## Start Extract provided

Even without a social media tool, you can analyze your data by exporting each platform’s analytics into a spreadsheet.
Facebook, Twitter, Pinterest Business and LinkedIn Business accounts let you easily export your post and page analytics directly from the platform.
What you look for in the audit should align directly with your content goals. For example, if one of your goals is to improve brand awareness, then look at your follower count on each platform and identify which posts resulted in new followers. Now you have an idea of what types of content help expose your brand to new people who want to follow you.
A content audit will help you substantiate what you think is working well with quantitative data that shows you how each post performs.
You might notice a disconnect between posts you think should do well and the actual top performers. In this case, look closely at the language and tone you’re using on the underperforming content. You may have strayed away from your brand’s authentic voice. Your followers may interpret those posts as inauthentic or irrelevant, causing a decrease in engagement. Irrelevant posts are the second largest reason consumers unfollow brands on social media.
Some posts serve to help you meet bigger marketing goals. But even promotional content should be on brand and true to your voice. Remember that your audience began following you for a reason.
Stick with your unique voice and style as much as possible and create content that authentically markets your brand.
Having a consistent brand voice will also help you have a better understanding of who your audience is. You can’t create good social content without knowing who your followers are. During this phase, do some target audience research. Build a target persona of your audience and can compare it to who you think your target audience should be. Include things like basic demographics, acquisition channels and content preferences.

## End Extract provided

Requirements:
[A] List every social media platform that the passage on social media content audits names as letting you export post and page analytics directly.
[B] Write the next part of the passage on social media content audits, starting after its final sentence.

## Start Dataset rows

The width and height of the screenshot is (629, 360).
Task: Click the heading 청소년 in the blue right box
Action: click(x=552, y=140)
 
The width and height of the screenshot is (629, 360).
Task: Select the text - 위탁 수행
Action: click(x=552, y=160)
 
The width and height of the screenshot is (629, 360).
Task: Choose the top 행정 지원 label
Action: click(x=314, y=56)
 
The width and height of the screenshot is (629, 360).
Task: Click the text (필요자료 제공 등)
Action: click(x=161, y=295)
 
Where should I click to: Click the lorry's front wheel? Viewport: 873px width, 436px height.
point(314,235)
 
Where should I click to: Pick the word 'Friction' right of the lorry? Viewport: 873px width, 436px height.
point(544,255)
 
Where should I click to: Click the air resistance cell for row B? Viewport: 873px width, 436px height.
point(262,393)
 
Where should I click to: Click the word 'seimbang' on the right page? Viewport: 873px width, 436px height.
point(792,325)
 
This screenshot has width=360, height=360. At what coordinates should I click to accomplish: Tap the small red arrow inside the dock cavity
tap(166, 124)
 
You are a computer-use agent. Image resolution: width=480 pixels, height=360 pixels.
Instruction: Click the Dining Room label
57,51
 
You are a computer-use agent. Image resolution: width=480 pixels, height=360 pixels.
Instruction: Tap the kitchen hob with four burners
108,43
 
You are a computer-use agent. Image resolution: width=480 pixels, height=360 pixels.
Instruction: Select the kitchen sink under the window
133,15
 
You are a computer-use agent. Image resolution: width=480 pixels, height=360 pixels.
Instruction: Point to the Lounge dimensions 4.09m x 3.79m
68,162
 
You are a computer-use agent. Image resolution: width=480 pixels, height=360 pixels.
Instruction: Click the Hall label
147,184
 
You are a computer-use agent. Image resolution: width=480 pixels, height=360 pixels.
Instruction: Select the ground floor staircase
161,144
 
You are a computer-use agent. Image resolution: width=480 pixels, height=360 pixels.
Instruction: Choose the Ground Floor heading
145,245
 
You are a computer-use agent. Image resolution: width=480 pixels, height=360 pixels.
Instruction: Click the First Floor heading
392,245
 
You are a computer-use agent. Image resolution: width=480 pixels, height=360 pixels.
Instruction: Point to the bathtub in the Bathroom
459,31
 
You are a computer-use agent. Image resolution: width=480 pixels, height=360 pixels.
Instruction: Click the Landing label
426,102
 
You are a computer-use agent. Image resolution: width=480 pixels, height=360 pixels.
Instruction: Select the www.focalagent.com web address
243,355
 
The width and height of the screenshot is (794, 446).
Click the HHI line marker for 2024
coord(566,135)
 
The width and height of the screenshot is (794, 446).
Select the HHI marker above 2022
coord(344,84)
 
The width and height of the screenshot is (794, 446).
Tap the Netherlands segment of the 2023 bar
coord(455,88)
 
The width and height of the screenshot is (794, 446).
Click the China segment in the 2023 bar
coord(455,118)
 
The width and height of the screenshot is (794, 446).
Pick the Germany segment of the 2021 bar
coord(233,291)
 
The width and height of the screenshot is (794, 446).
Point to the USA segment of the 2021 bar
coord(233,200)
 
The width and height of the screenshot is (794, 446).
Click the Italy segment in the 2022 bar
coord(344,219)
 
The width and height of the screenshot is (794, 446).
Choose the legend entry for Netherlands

## End Dataset rows

Answers for the tasks:
[A] Facebook, Twitter, Pinterest Business, LinkedIn Business

[B]
While you’re doing research, also take note of which platforms your content succeeds most on. You might want to target every social platform but it’s unrealistic to expect to perform well on all of them. You want to allocate your resources to the platforms that serve your brand and your audience the most.
Choose the Right Social Platform(s)
You don’t have to use every available social platform.
Let’s repeat that — you don’t have to use every available social platform.
In most instances, it makes sense to focus your efforts on the platforms where your audience is active and likely to engage with your business, rather than spreading your time and content too thinly across every available platform.
You will no doubt already have a good idea, by this stage, as to the platforms where your audience is the most active, but we recommend choosing a couple of these and executing a really solid strategy.
Trust us when we say that you will see far better results doing this than trying to be present everywhere.
As a general rule of thumb:
Facebook is effective for both B2B and B2C businesses, with support for a whole load of different content formats, ad targeting options, and users. There are very few businesses that should not include Facebook as one of their core channels.
Twitter isn’t for every business, due to the platform’s fast-moving nature and the fact that it is still very much based around a simple Tweet format. However, it is the perfect customer service platform for businesses that deal with high volumes of support and service queries.
LinkedIn is perfect for B2B service businesses and is the perfect place to position individuals and companies as experts through a content strategy based on thought leadership and a strong focus on editorial content.
Pinterest is a favorite amongst eCommerce retailers and owners of businesses that are easily promoted visually.
YouTube is the world’s second-largest search engine, and pretty much all sectors can benefit from the platform. However, you need to be prepared to consistently publish engaging video content, something that not all businesses are set up to do.
Plan Social Content and Choose Formats
Once you have chosen the main social platforms that you are going to focus your efforts upon, you need to plan out your content and the formats that you are going to create.
And our guide on 15 Social Media Content Types (with examples for ideas and inspiration) is a great starting point to inspire you to create awesome content that resonates with your audience.
A great starting point is to map out the key messages that you want to share with your audience (ideally mixing sales-focused product or service posts with educational, information, or inspirational content), alongside the formats that you can create content around.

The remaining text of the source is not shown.